## Task requirements
Reproduce the material below with "center position" swapped for "midpoint" and every other part left unchanged.

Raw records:
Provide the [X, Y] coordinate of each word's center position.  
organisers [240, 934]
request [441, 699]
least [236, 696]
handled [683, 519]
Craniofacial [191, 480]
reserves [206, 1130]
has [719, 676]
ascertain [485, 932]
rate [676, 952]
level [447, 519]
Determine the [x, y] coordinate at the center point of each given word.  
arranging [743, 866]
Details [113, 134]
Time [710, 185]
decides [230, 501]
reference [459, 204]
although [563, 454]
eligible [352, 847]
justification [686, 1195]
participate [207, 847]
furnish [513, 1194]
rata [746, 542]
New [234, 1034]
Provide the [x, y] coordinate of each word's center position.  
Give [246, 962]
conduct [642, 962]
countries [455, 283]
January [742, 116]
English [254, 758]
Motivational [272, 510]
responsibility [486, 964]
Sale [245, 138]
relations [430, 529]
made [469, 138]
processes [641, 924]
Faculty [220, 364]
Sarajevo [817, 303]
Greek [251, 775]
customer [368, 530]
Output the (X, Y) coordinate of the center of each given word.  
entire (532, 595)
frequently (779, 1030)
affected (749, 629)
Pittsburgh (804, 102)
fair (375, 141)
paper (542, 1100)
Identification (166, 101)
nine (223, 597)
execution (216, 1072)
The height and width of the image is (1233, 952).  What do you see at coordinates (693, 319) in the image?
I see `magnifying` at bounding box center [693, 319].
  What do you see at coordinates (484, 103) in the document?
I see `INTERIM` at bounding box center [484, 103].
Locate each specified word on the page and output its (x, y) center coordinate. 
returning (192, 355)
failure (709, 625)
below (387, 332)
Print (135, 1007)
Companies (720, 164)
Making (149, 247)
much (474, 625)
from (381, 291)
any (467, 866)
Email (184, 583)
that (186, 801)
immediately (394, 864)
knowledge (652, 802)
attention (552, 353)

## Written answer
Provide the [X, Y] coordinate of each word's midpoint.  
organisers [240, 934]
request [441, 699]
least [236, 696]
handled [683, 519]
Craniofacial [191, 480]
reserves [206, 1130]
has [719, 676]
ascertain [485, 932]
rate [676, 952]
level [447, 519]
Determine the [x, y] coordinate at the center point of each given word.  
arranging [743, 866]
Details [113, 134]
Time [710, 185]
decides [230, 501]
reference [459, 204]
although [563, 454]
eligible [352, 847]
justification [686, 1195]
participate [207, 847]
furnish [513, 1194]
rata [746, 542]
New [234, 1034]
Provide the [x, y] coordinate of each word's midpoint.  
Give [246, 962]
conduct [642, 962]
countries [455, 283]
January [742, 116]
English [254, 758]
Motivational [272, 510]
responsibility [486, 964]
Sale [245, 138]
relations [430, 529]
made [469, 138]
processes [641, 924]
Faculty [220, 364]
Sarajevo [817, 303]
Greek [251, 775]
customer [368, 530]
Output the (X, Y) coordinate of the center of each given word.  
entire (532, 595)
frequently (779, 1030)
affected (749, 629)
Pittsburgh (804, 102)
fair (375, 141)
paper (542, 1100)
Identification (166, 101)
nine (223, 597)
execution (216, 1072)
The height and width of the image is (1233, 952).  What do you see at coordinates (693, 319) in the image?
I see `magnifying` at bounding box center [693, 319].
  What do you see at coordinates (484, 103) in the document?
I see `INTERIM` at bounding box center [484, 103].
Locate each specified word on the page and output its (x, y) center coordinate. 
returning (192, 355)
failure (709, 625)
below (387, 332)
Print (135, 1007)
Companies (720, 164)
Making (149, 247)
much (474, 625)
from (381, 291)
any (467, 866)
Email (184, 583)
that (186, 801)
immediately (394, 864)
knowledge (652, 802)
attention (552, 353)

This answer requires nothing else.